Um dos grandes desafios das organizações é que elas ainda acreditam que têm o poder sobre a comunicação. “Eu sei, eu controlo, eu tenho o conhecimento; o compartilhar é relativo.” Um dos passos mais importantes da ACLU foi dar o poder para as pessoas, amplificando a sua voz para centenas e milhares. Ela continuou a fazer o seu trabalho, mas com mais recursos pôde fazer mais, entrando em uma espiral de sucesso até criar um novo programa: PeoplePower.org (O poder das pessoas). Trata-se de um sistema de base para o desenvolvimento de campanhas e eventos individuais, com material de orientação para que cada pessoa acesse o seu representante eleito e faça demandas, além de apresentar o trabalho da ACLU para um grupo de pessoas e envolver seus pares em assuntos relacionados. Somente com o grande apoio de doações individuais e de celebridades a ACLU conseguiu fazer tudo isso.
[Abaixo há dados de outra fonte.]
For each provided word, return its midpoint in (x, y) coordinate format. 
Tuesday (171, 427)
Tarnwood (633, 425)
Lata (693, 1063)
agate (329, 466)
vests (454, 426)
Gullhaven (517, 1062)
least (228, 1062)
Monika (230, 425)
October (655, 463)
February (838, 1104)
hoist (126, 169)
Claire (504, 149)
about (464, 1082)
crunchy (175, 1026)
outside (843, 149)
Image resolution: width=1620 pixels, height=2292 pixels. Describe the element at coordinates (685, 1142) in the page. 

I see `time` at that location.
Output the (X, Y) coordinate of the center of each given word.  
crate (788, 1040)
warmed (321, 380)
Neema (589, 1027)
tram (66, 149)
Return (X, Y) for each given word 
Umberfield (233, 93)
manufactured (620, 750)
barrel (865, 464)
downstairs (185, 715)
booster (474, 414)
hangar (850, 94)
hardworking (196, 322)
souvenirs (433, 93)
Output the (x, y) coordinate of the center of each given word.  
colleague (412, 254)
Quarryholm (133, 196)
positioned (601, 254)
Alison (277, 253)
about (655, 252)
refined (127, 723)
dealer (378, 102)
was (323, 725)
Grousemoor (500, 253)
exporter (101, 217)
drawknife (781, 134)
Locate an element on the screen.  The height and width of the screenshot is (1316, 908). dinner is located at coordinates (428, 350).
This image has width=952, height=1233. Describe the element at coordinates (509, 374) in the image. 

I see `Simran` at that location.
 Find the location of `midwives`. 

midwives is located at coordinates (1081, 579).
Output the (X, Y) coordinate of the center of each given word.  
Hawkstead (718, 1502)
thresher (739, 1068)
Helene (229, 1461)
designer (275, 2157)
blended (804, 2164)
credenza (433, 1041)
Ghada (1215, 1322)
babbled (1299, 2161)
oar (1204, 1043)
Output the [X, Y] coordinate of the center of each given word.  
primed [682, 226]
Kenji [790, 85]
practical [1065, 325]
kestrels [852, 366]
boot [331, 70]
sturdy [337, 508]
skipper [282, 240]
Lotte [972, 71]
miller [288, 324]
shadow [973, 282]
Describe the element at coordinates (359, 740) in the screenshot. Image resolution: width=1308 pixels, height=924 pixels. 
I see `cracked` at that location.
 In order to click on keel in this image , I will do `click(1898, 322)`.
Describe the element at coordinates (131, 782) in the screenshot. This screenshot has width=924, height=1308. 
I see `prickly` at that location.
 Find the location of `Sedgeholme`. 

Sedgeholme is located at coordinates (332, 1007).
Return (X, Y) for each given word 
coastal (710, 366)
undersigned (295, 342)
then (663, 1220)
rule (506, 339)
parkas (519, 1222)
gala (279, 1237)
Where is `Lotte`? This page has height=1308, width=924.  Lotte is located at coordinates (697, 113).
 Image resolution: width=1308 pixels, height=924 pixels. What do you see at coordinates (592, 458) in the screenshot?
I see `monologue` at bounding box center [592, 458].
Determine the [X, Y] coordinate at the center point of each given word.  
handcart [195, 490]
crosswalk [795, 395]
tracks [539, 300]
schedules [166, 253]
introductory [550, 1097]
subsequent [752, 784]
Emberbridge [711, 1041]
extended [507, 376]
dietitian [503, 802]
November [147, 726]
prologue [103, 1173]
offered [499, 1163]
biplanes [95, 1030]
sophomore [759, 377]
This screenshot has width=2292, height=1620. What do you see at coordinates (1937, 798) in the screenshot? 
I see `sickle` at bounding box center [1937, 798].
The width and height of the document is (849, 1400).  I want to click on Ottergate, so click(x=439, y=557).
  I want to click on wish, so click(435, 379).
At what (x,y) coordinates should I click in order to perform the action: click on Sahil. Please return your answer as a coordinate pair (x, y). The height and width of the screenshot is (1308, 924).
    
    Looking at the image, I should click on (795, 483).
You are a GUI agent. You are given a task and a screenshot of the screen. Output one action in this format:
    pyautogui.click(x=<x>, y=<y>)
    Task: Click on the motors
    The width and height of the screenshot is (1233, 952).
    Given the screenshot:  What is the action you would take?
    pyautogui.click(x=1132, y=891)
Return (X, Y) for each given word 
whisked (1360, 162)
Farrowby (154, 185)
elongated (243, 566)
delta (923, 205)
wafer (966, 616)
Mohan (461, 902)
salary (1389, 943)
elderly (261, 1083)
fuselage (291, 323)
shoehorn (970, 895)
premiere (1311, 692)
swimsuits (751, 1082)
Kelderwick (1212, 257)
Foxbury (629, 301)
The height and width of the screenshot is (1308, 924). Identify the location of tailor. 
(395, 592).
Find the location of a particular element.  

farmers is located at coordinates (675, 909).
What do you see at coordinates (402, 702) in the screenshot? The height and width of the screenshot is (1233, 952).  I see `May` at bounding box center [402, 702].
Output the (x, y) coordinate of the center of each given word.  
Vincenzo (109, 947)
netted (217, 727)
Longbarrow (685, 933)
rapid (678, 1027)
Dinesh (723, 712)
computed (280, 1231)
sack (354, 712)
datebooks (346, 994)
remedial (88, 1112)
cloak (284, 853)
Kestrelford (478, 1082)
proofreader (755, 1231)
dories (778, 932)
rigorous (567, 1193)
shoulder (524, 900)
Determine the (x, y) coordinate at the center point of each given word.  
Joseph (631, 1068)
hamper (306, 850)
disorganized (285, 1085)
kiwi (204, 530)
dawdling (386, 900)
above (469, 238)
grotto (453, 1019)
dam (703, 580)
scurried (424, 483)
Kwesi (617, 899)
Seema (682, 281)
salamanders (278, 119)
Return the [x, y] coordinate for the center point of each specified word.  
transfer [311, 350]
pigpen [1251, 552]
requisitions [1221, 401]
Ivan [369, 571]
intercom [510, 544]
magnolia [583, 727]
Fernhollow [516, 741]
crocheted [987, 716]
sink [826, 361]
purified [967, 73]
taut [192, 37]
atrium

O engajamento de pessoas em uma causa não é um novo modelo. Mas a hiperconectividade, a força dos movimentos, descobrir como dar poder para as pessoas e ao mesmo tempo engajá-las, cria novas oportunidades e precisa ser estudado. Novos modelos estão emergindo todos os dias ao redor do mundo. Marcelo Iniarra lidera laboratórios disruptivos de inovação e desenvolve campanhas para gerar movimentos há muitos anos. Paul de Gregorio iniciou um coletivo no Reino Unido focado na “construção de movimentos”, como ele define. Buscam-se pessoas engajadas que querem doar, sem construção de listas.
Como fundraiser que acredita que o poder das pessoas pode mudar o mundo e que somente o engajamento a uma causa pode construir uma base de doadores resultando na sustentabilidade e legitimidade de uma organização, a ACLU é uma inspiração. É um grande caso de sucesso que prova que as minhas premissas de trabalho já são uma realidade para algumas organizações.
Como brasileira, cada vez que conheço um pouco mais sobre essa história, penso no momento que estamos vivendo no Brasil.
Os movimentos estão aqui e são fortes, mas qual é o próximo passo? Como o poder individual de cada um de nós olhará nossa próxima jornada? Eu ainda não tenho uma resposta, mas deixo esse texto para reflexão.